> [What you should do]: The answer should consist of each line from the data below that includes "Locate".

> [Data under study]:
((
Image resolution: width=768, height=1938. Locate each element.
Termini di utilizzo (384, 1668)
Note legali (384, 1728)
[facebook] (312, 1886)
))
((
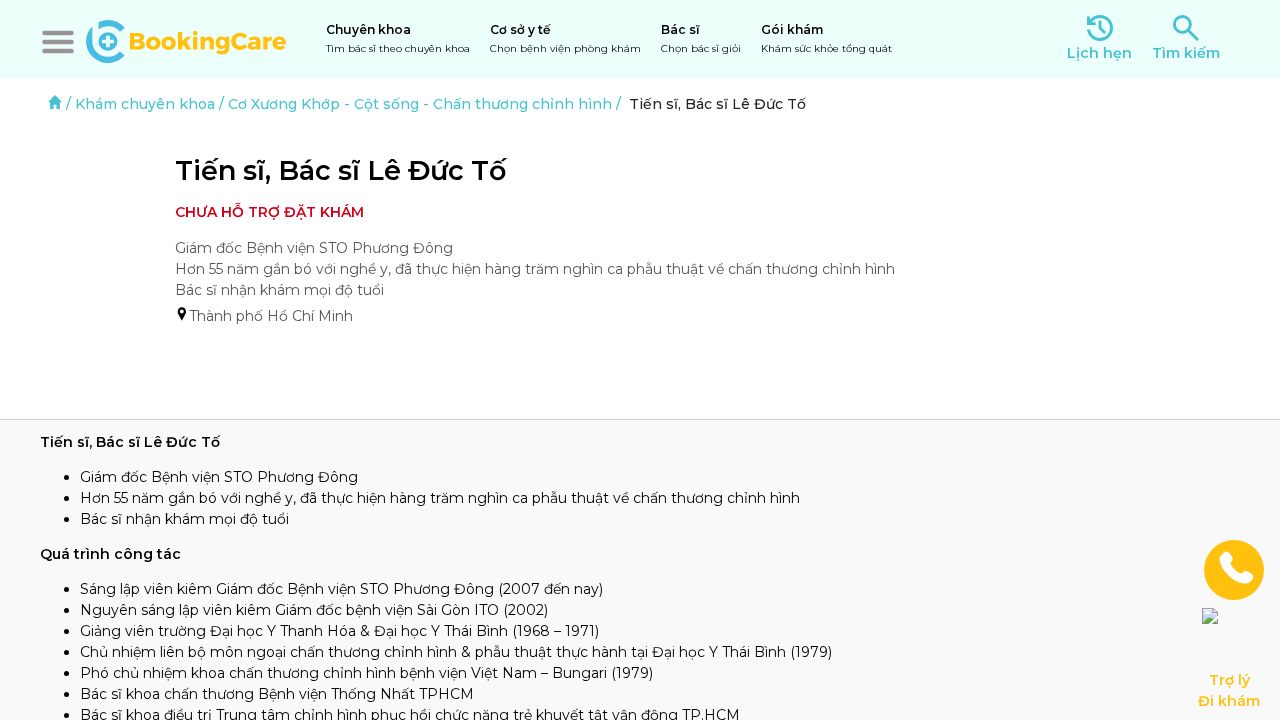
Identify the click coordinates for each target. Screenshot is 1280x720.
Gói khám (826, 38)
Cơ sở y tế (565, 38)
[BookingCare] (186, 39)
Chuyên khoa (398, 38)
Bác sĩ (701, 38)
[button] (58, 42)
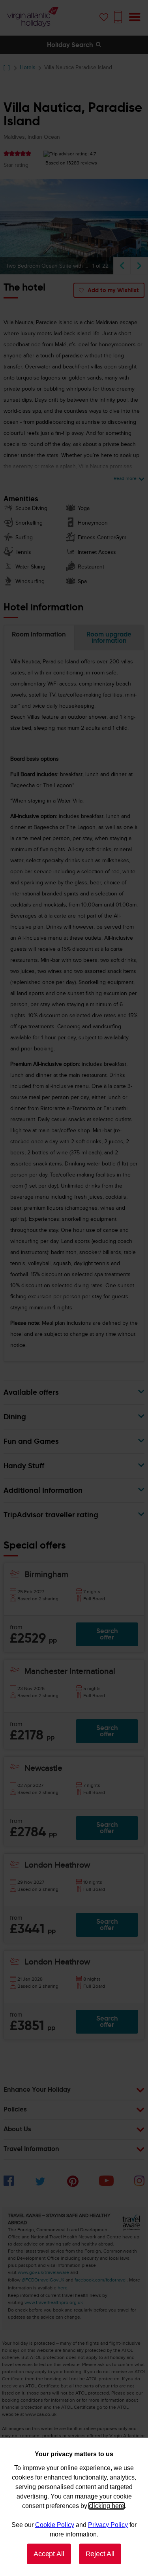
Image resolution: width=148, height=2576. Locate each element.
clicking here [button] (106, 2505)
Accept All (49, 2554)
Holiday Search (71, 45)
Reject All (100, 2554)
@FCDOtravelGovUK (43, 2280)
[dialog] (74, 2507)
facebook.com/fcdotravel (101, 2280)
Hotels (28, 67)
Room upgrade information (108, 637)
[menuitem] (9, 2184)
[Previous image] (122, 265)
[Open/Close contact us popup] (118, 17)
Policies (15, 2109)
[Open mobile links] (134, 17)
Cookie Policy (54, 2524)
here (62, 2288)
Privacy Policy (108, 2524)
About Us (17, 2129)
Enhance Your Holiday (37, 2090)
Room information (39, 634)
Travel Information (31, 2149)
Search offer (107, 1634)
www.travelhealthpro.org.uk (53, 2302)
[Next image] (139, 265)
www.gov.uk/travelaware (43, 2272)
))
> [Answer to this task]:
Image resolution: width=768, height=1938. Locate each element.
Image resolution: width=148, height=2576. Locate each element.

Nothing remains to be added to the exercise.